Trigger.dev Deployment Guard
Security gate that prevents secrets and API keys from being committed to Git or deployed. This check is MANDATORY before any commit, push, or deploy in a Trigger.dev project.
When to Use
-
Before running npx trigger.dev deploy
-
Before committing code in a project that contains trigger.config.ts
-
Before pushing code to a remote repository
-
When the user asks to "deploy", "go live", "push", or "commit" in a Trigger.dev project
-
When creating a new Trigger.dev project (to ensure secure setup)
Security Check Process
Step 1: Secret Scan
Use the Grep tool to scan ALL project files (excluding node_modules/ , package-lock.json , .git/ ) for these patterns:
Trigger.dev Keys:
tr_dev_[a-zA-Z0-9] tr_prod_[a-zA-Z0-9] TRIGGER_SECRET_KEY=tr_
Generic API Keys and Secrets:
api[-]?key\s*[:=]\s*["'][^"']{8,} password\s*[:=]\s*["'][^"']+ secret\s*[:=]\s*["'][^"']+ Bearer [a-zA-Z0-9+/=]{20,} sk_live[a-zA-Z0-9] sk_test_[a-zA-Z0-9]
Base64-encoded secrets (common in MCP configs): Look for base64 strings longer than 40 characters in .ts , .js , .json files (excluding package-lock.json ). These often indicate encoded API keys.
Files to scan: *.ts , *.js , *.json , *.yaml , *.yml , .env , .config.

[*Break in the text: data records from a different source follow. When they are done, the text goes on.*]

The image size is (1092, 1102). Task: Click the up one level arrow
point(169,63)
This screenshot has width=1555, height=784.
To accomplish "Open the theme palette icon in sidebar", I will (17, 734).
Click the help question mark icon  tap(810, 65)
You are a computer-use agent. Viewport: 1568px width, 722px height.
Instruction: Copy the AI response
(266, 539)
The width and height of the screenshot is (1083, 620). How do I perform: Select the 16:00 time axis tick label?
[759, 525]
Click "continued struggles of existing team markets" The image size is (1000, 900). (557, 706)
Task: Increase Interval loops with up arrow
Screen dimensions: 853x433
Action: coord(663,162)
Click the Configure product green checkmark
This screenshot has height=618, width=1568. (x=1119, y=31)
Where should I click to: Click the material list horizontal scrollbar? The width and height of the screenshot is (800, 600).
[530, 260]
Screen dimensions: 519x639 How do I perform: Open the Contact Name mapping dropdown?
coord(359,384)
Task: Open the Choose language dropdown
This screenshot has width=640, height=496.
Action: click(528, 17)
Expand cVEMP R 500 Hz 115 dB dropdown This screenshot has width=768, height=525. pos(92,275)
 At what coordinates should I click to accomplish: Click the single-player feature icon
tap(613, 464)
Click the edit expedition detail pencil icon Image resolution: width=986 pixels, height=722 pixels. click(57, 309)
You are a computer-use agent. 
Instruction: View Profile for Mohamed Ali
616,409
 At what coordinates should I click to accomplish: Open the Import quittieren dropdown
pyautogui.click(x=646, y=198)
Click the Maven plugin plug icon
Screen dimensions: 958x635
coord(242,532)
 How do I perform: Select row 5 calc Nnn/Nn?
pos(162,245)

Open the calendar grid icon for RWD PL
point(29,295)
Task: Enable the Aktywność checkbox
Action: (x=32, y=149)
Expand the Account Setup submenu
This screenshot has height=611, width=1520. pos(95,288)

Files to SKIP: node_modules/ , package-lock.json , .git/ , dist/ , .trigger/
If ANY secret pattern is found: STOP. Do NOT proceed with commit/deploy. Report the finding with exact file, line number, and matched pattern. Instruct the user to:
-
Move the secret to Trigger.dev Dashboard → Environment Variables
-
Replace the hardcoded value with process.env.VARIABLE_NAME
-
If the secret was already committed: warn that Git history contains the secret
Step 2: Git Safety Check
Check .gitignore exists and contains required entries:
Use the Read tool on .gitignore . It MUST contain ALL of these:
-
.env or .env*
-
node_modules/
-
.trigger/
-
dist/
If any entry is missing: STOP. Add the missing entries to .gitignore before proceeding.
Check for tracked .env files:
Run: git ls-files '.env'
If ANY .env file is tracked by Git: STOP. Instruct the user:
-
git rm --cached .env (removes from Git tracking without deleting the file)
-
Verify .gitignore has .env*
-
Commit the removal: git commit -m "Remove tracked .env files"
-
WARN: "The .env file is still in Git history. If it contained real secrets, consider them compromised."
Step 3: Trigger.dev Config Validation
Check trigger.config.ts exists. If not, this is not a Trigger.dev project — skip remaining steps.
Read trigger.config.ts and verify:
-
Has a project field with a valid project reference
-
Does NOT contain any hardcoded API keys, tokens, or secrets
-
Uses process.env.* for any sensitive values
Step 4: Pre-Deploy Reminder
Before deploying, display this reminder to the user:
Pre-Deploy Checklist:
- All secrets are set in Trigger.dev Dashboard → Environment Variables
- No secrets in code (Step 1 passed)
- .gitignore is correct (Step 2 passed)
- trigger.config.ts is clean (Step 3 passed)
- Local test with
npx trigger.dev devwas successful
Ready to deploy? Running: npx trigger.dev deploy
Step 5: Report
If all checks pass (GREEN):
Security Check PASSED. No secrets found in code.
- Files scanned: [count]
- .gitignore: valid
- .env files: not tracked
- trigger.config.ts: clean Safe to proceed with [commit/deploy].
If any check fails (RED):
SECURITY CHECK FAILED. DO NOT proceed.
Issues found: [List each issue with file, line, and fix instruction]
Fix all issues above before committing or deploying.
Important Rules
-
NEVER skip this check. Even if the user says "just deploy it" or "it's fine" — run the check first.
-
Secrets in Git history are compromised. If a secret was committed even once, it must be rotated (new key generated) even after removal.
-
.env.example is safe to commit — it should contain placeholder values like YOUR_KEY_HERE , never real secrets.
-
Task payloads are visible in the Trigger.dev dashboard. Never pass secrets as task parameters — use process.env.* inside the task instead.